• _Goal of the exercise_
Copy out the first line of the listing and every line after it, exactly, until you have copied the line containing "Viewport: 903px width, 392px height.".

[[ Dataset records, beginning ]]

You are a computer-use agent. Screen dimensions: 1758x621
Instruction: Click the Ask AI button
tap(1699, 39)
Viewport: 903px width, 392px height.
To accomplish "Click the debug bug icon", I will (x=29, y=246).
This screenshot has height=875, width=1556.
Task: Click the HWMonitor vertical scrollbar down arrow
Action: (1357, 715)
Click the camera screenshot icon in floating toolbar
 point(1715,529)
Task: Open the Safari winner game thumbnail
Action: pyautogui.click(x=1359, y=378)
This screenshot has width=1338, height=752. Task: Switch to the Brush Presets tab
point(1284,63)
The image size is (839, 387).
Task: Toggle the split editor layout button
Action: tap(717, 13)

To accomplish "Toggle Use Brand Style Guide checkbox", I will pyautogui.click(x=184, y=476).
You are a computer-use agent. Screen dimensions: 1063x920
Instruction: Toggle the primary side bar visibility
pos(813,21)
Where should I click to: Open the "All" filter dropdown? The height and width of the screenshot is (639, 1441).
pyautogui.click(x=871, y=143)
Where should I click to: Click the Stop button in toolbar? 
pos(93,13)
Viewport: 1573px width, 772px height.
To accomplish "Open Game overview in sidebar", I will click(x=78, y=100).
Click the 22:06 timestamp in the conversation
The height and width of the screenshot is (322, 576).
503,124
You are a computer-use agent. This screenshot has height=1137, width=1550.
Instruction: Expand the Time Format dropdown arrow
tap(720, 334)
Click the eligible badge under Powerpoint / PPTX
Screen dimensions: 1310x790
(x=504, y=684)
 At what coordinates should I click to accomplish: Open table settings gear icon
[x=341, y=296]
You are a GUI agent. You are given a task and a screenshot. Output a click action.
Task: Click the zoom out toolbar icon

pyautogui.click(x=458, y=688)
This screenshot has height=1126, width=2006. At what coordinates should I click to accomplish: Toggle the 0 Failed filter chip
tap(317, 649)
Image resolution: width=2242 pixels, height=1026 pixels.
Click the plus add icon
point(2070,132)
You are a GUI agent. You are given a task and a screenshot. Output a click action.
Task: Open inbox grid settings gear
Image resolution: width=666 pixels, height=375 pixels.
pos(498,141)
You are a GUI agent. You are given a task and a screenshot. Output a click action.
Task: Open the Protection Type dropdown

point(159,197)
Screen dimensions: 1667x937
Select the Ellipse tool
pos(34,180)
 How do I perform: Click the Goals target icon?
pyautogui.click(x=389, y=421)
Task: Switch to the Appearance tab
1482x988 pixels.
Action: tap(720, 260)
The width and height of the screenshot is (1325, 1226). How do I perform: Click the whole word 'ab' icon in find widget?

[[ Dataset records, end ]]

• _Task answer_
You are a computer-use agent. Screen dimensions: 1758x621
Instruction: Click the Ask AI button
tap(1699, 39)
Viewport: 903px width, 392px height.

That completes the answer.